From: | Peter Eisentraut <peter(dot)eisentraut(at)2ndquadrant(dot)com> |
---|---|
To: | Tomas Vondra <tomas(dot)vondra(at)2ndquadrant(dot)com>, Andres Freund <andres(at)anarazel(dot)de> |
Cc: | Stephen Frost <sfrost(at)snowman(dot)net>, pgsql-hackers <pgsql-hackers(at)postgresql(dot)org> |
Subject: | Re: WAL insert delay settings |
Date: | 2019-02-14 15:14:45 |
Message-ID: | 204b1ce6-9db8-606e-24cf-df143fd6435b@2ndquadrant.com |
Views: | Raw Message | Whole Thread | Download mbox | Resend email |
Thread: | |
Lists: | pgsql-hackers |
On 14/02/2019 11:03, Tomas Vondra wrote:
> But if you add extra sleep() calls somewhere (say because there's also
> limit on WAL throughput), it will affect how fast VACUUM works in
> general. Yet it'll continue with the cost-based throttling, but it will
> never reach the limits. Say you do another 20ms sleep somewhere.
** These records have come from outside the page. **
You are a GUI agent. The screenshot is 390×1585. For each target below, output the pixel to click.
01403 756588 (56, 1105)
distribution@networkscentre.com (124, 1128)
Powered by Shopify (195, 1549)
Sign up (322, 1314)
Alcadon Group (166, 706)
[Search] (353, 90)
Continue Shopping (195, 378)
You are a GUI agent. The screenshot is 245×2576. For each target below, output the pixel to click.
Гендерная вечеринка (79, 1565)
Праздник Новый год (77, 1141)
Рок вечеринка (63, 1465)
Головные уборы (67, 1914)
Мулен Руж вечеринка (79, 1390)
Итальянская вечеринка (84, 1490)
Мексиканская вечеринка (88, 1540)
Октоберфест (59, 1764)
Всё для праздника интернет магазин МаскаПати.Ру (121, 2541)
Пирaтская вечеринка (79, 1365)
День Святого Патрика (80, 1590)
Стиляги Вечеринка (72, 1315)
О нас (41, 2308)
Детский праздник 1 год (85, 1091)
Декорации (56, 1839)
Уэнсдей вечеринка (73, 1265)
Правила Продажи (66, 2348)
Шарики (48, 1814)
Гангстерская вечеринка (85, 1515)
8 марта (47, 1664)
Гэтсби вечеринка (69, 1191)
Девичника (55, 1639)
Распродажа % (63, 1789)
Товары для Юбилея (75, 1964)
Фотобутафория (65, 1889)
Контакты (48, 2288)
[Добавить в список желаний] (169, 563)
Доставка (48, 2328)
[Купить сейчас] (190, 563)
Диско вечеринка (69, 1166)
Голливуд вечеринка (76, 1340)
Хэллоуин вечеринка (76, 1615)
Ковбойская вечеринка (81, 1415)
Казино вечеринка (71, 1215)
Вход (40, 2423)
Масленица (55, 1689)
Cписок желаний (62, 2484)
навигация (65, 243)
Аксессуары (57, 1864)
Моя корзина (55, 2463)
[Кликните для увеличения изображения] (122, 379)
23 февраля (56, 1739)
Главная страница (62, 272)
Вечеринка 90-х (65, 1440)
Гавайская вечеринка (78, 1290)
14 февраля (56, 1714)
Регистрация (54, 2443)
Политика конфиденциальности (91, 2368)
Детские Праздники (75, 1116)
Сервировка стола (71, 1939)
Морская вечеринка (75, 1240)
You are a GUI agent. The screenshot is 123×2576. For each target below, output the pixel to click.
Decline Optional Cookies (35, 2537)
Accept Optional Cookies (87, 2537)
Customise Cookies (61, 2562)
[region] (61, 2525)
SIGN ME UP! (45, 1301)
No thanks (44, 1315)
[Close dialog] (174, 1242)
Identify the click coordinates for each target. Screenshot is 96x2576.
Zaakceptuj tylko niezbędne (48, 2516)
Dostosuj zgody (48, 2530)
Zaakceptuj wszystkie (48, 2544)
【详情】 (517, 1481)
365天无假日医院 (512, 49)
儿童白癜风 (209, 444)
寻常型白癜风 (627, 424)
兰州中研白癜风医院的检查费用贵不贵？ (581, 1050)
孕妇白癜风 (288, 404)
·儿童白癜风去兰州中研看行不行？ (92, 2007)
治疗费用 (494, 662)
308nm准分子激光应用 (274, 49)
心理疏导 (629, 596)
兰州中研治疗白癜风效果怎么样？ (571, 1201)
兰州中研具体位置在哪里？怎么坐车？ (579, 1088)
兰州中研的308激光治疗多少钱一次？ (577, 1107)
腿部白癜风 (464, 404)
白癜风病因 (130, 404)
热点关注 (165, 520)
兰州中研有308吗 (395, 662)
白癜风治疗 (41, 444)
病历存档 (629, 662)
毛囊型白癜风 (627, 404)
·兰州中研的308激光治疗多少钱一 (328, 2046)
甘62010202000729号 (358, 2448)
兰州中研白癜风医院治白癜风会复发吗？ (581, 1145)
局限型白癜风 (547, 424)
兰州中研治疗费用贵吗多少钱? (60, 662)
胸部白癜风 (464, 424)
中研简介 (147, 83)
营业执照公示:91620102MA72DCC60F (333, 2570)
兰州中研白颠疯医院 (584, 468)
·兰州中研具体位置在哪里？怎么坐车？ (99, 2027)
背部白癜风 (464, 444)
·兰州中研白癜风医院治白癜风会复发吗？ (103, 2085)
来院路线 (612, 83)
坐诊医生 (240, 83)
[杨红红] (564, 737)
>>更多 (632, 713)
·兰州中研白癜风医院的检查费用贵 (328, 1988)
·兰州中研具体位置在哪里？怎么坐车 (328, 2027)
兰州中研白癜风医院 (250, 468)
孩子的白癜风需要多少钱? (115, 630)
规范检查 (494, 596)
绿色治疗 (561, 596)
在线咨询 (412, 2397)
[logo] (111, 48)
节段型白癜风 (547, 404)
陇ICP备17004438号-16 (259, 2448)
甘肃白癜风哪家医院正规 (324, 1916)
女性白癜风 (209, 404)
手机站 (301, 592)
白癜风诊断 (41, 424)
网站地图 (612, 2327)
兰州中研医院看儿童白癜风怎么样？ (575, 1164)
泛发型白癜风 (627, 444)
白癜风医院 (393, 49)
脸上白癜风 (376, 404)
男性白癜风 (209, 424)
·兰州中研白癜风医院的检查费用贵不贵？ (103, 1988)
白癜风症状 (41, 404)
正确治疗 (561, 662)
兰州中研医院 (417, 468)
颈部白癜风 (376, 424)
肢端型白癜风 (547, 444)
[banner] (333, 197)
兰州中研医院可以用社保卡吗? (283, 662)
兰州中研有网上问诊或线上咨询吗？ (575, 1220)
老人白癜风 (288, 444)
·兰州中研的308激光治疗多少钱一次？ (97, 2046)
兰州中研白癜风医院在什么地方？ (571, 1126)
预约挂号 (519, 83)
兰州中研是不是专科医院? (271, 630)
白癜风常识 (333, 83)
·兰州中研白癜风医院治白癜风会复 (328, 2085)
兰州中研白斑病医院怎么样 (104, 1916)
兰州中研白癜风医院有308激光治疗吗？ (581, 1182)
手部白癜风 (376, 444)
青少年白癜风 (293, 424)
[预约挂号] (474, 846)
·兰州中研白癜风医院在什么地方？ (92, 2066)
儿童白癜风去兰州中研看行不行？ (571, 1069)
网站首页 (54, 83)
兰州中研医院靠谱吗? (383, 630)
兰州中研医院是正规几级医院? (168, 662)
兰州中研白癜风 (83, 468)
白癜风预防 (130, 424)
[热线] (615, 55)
> Suddenly it means it only does 25 rounds/second, and the actual write
> limit drops to 4 MB/s.
I think at a first approximation, you probably don't want to add WAL
delays to vacuum jobs, since they are already slowed down, so the rate
of WAL they produce might not be your first problem. The problem is
more things like CREATE INDEX CONCURRENTLY that run at full speed.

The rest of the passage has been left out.